All of the data below is to be repeated exactly, except for the pictures.
┄┄┄┄┄┄┄┄┄┄
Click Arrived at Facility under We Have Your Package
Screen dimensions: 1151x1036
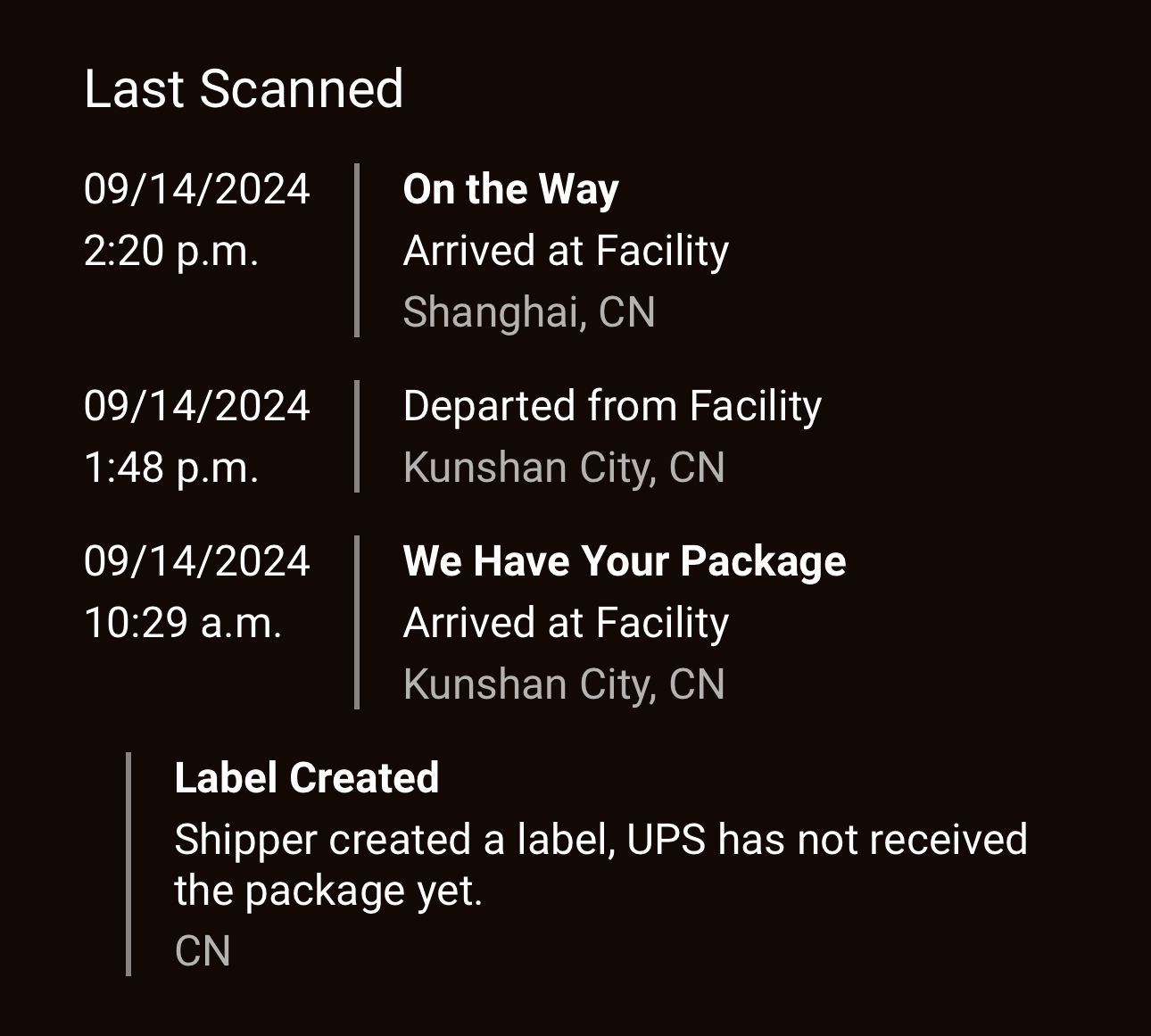click(566, 623)
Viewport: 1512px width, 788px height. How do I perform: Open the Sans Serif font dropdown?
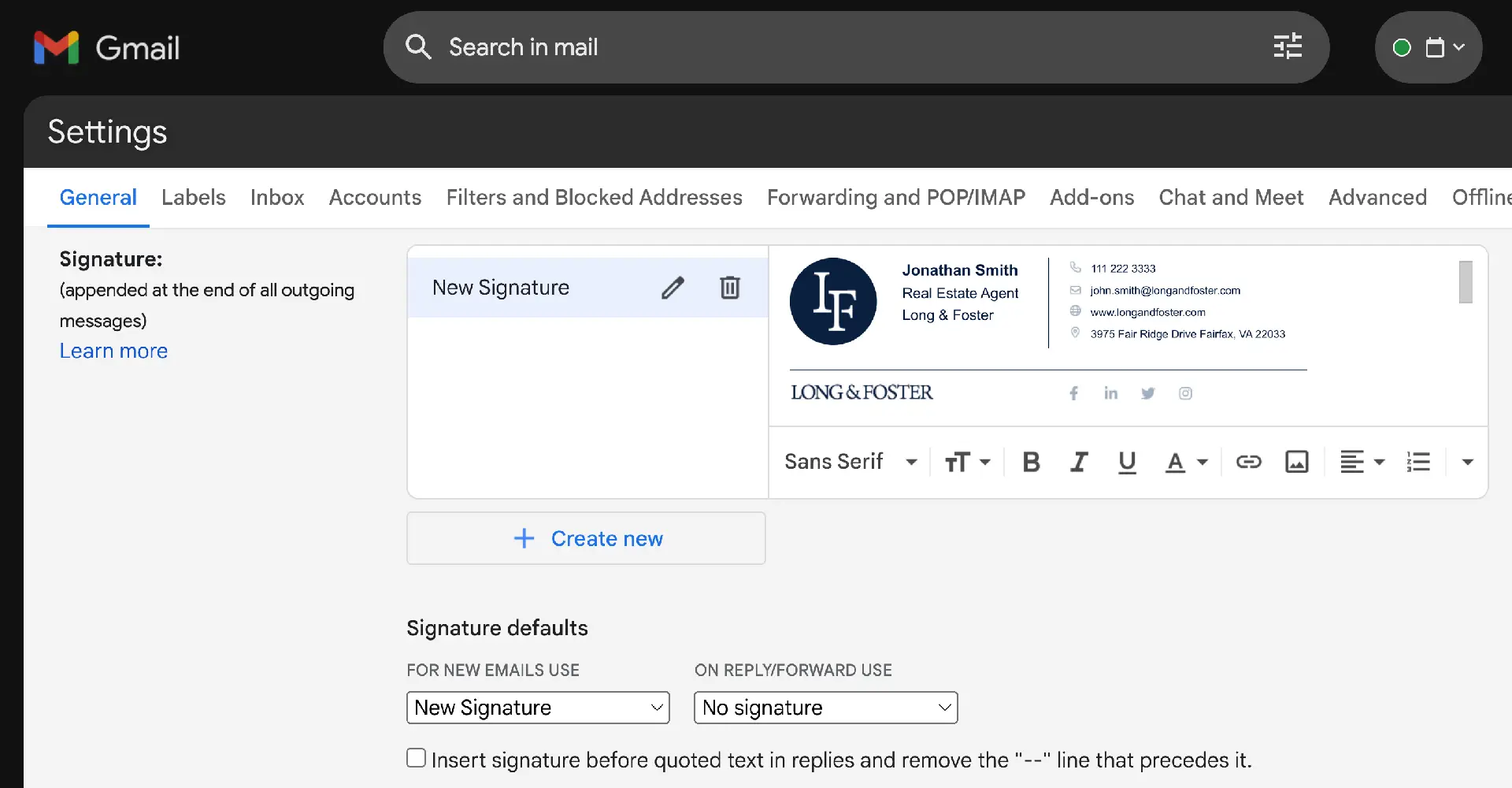point(850,462)
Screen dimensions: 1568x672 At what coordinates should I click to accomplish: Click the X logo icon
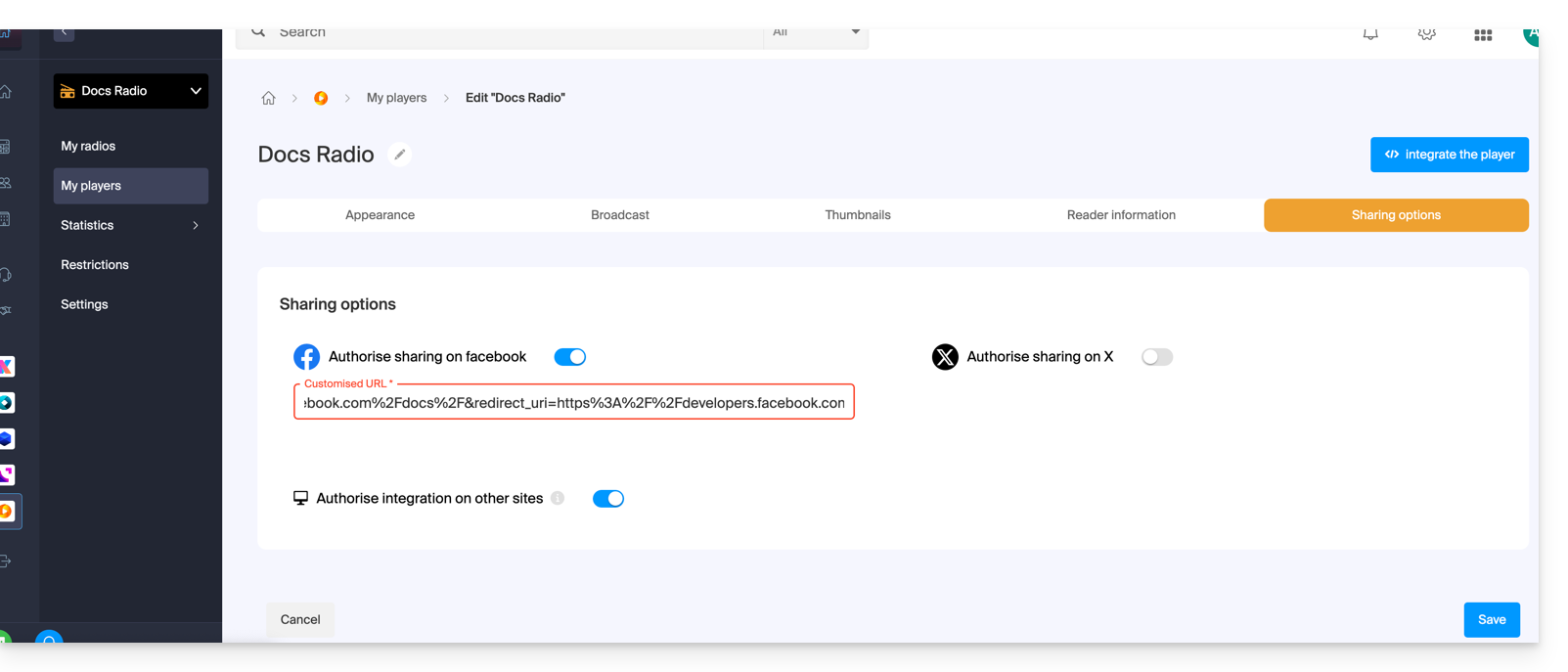coord(945,357)

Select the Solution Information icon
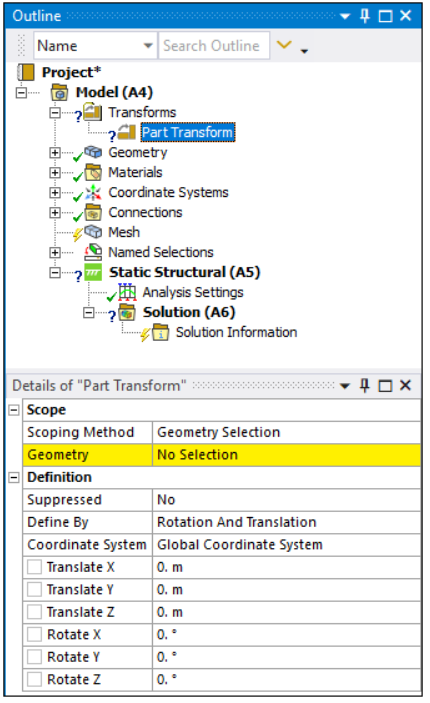pyautogui.click(x=161, y=332)
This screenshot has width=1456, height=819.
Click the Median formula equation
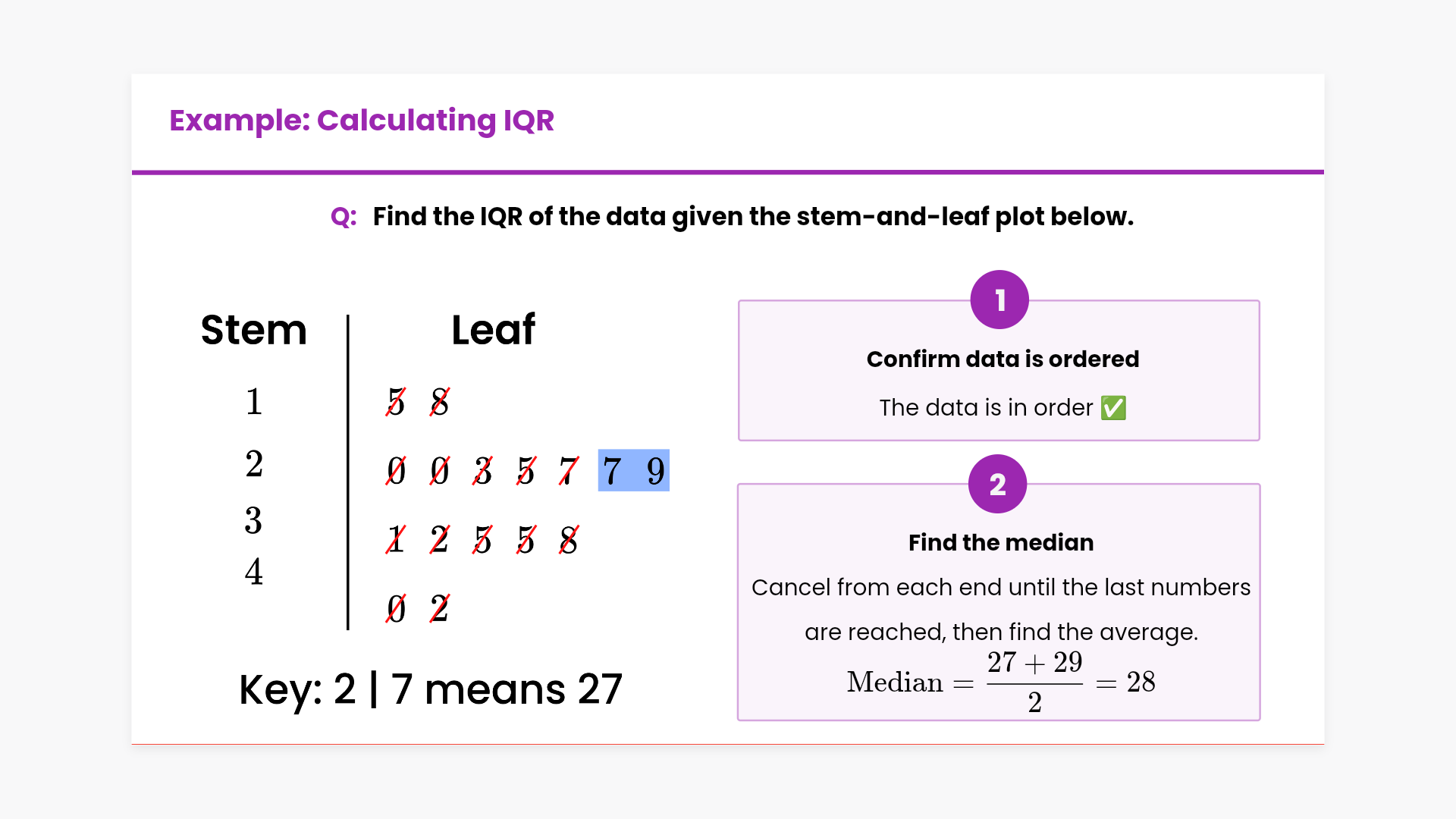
┄┄┄┄┄┄┄┄┄┄
» **Answer to this exercise**
Click Arrived at Facility under We Have Your Package
Screen dimensions: 1151x1036
click(566, 623)
Viewport: 1512px width, 788px height. How do I perform: Open the Sans Serif font dropdown?
point(850,462)
Screen dimensions: 1568x672 At what coordinates should I click to accomplish: Click the X logo icon
coord(945,357)

Select the Solution Information icon
pyautogui.click(x=161, y=332)
This screenshot has width=1456, height=819.
Click the Median formula equation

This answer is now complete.